These birds, native to Australia, are about four inches long. The males have orange cheeks, striped gray-and-white throats, and red beaks. They might seem an unlikely species in which to pursue questions concerning men’s attractiveness. How, for example, would an investigator distinguish a particularly handsome finch from his plainer counterparts? Yet finches have taught us something interesting about fatherhood: the handsomeness of a male makes a difference to his children.

I heard this story from James P. Curley of Columbia University, an authority on the genetics of fatherhood. He doesn’t work on finches. He works on mice, which are also quite useful in the study of male genetics. But when I went to see him, he told me about the finches and walked me down the hall from his lab to a small room where some of his colleagues kept a noisy population of chattering zebra finches. Genetic tests of these small birds have shown that males can make important contributions to their offspring through an indirect route: by altering mothers’ behavior. Male finches can help their offspring’s chances of survival by making females become more adept at caring for their young.

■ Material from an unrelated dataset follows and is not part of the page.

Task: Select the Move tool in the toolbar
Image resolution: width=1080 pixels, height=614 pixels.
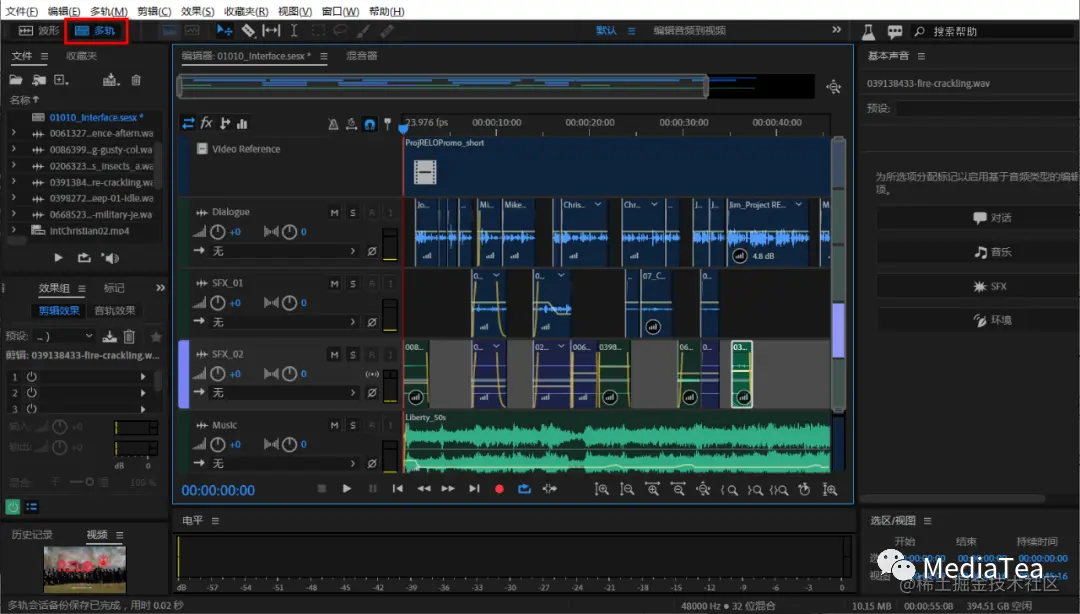Action: 225,31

The scientists who work with the finches looked at the question of whether the attractiveness of a male affects a female’s parenting behavior. The experiment was prompted by the curious sexual preferences of female finches, which have demonstrated that they prefer males wearing a red leg ring over males without one. The females show little interest in males with green leg bands. This discovery saved the researchers from having to figure out which finches are the best-looking. It turns out to be a question of choosing the proper accessories.

It’s impossible to know for certain why the females prefer males adorned with red rings, but female zebra finches find males with big red cheek patches extremely attractive, Curley said, and the red rings could somehow be mimicking the cheek patches. Even without a firm explanation, this was a phenomenon the researchers could use to their advantage. They put red leg bands on half a group of male finches and green leg bands on the other half. Then they compared the offspring of the attractive males to those of the homely green-banded males.